Referring further to FIG. 1, the FDSS 100 can perform various edge computing capabilities provided by the computing system 500 to accurately identify hazardous fires. The disclosed FDSS 100 uses both the one or more sensors or detectors and the edge computing capabilities to accurately differentiate and identify the hazardous fire from the non-hazardous fire. The FDSS 100 can take steps to suppress or extinguish the hazardous fire. Thus, the disclosed FDSS 100 can provide efficient, reliable, accurate, and hazardous fire detection, thereby, preventing false alarms or nuisance alarms.



FIG. 9 depicts an example of the FDSS 100. FIG. 9 illustrates an example system 950 where some of the components of FDSS 100 are installed and implemented in a kitchen.
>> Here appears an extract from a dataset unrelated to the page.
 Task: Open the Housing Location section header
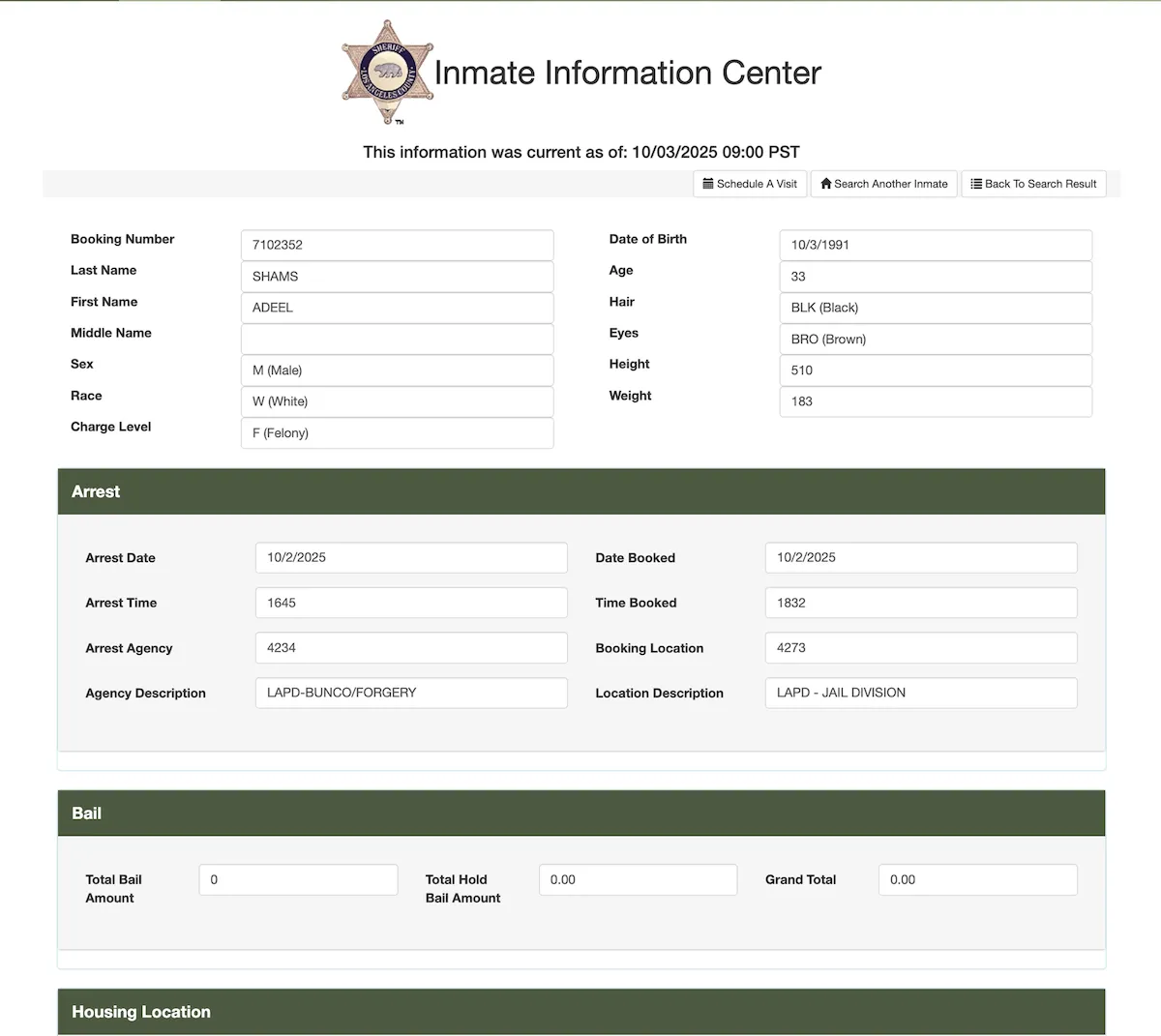580,1012
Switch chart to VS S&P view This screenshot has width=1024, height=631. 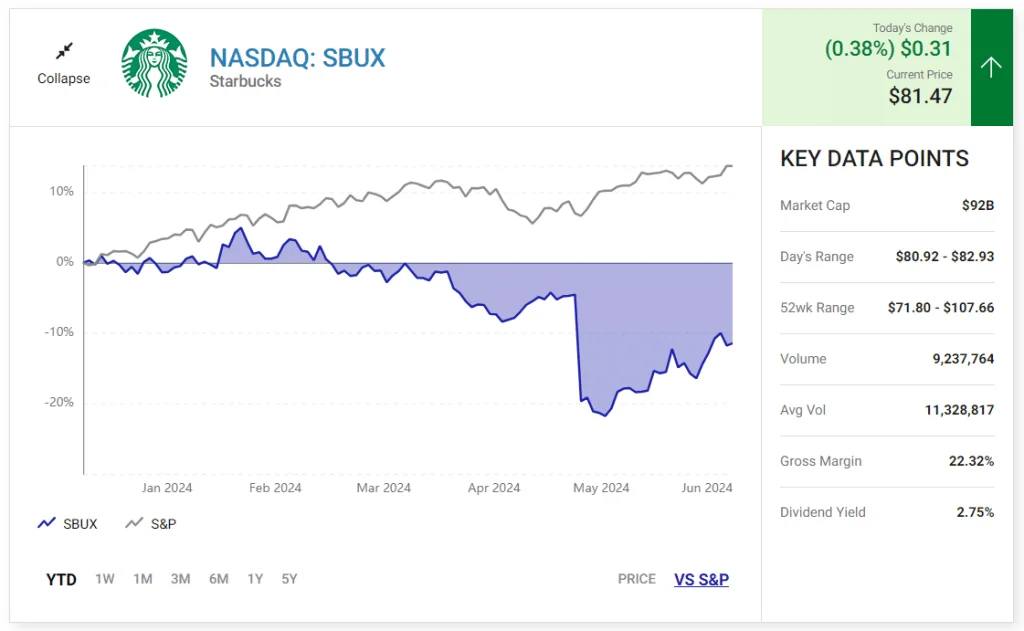pos(701,579)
The system 950 includes CCTV system 951, carbon dioxide sensor 952, smoke detector 954, carbon monoxide sensor 956, fume hood 958, carbon monoxide sensor and carbon dioxide sensor 960, alarm bell 962, and electric extinguisher system 964. One or more heat sensors (not shown) are installed inside the fume hood 958. The electric extinguisher system 964 may include a plurality of extinguishers configured to suppress or extinguish hazardous fire. The system 950 is an example illustration and is not limited. The system 950 may be modified with the additional components or devices described herein.
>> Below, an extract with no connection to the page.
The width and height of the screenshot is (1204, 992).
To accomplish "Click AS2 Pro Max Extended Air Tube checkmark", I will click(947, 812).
The disclosed FDSS 100 may be implemented in residential or commercial applications, for example, but not limited to, commercial kitchens, residential kitchens, commercial buildings, residential buildings, electric vehicles, hospitals, restaurants, hotels, corporate offices, public malls, airports, railway stations, schools, or any other suitable application.


Having now described some illustrative implementations, it is apparent that the foregoing is illustrative and not limiting, having been presented by way of example. In particular, although many of the examples presented herein involve specific combinations of method acts or system elements, those acts and those elements can be combined in other ways to accomplish the same objectives. Acts, elements and features discussed in connection with one implementation are not intended to be excluded from a similar role in other implementations or implementations.


The phraseology and terminology used herein is for the purpose of description and should not be regarded as limiting. The use of “including” “comprising” “having” “containing” “involving” “characterized by” “characterized in that” and variations thereof herein, is meant to encompass the items listed thereafter, equivalents thereof, and additional items, as well as alternate implementations consisting of the items listed thereafter exclusively. In one implementation, the systems and methods described herein consist of one, each combination of more than one, or all of the described elements, acts, or components.


Any references to implementations or elements or acts of the systems and methods herein referred to in the singular can also embrace implementations including a plurality of these elements, and any references in plural to any implementation or element or act herein can also embrace implementations including only a single element. References in the singular or plural form are not intended to limit the presently disclosed systems or methods, their components, acts, or elements to single or plural configurations. References to any act or element being based on any information, act, or element can include implementations where the act or element is based at least in part on any information, act, or element.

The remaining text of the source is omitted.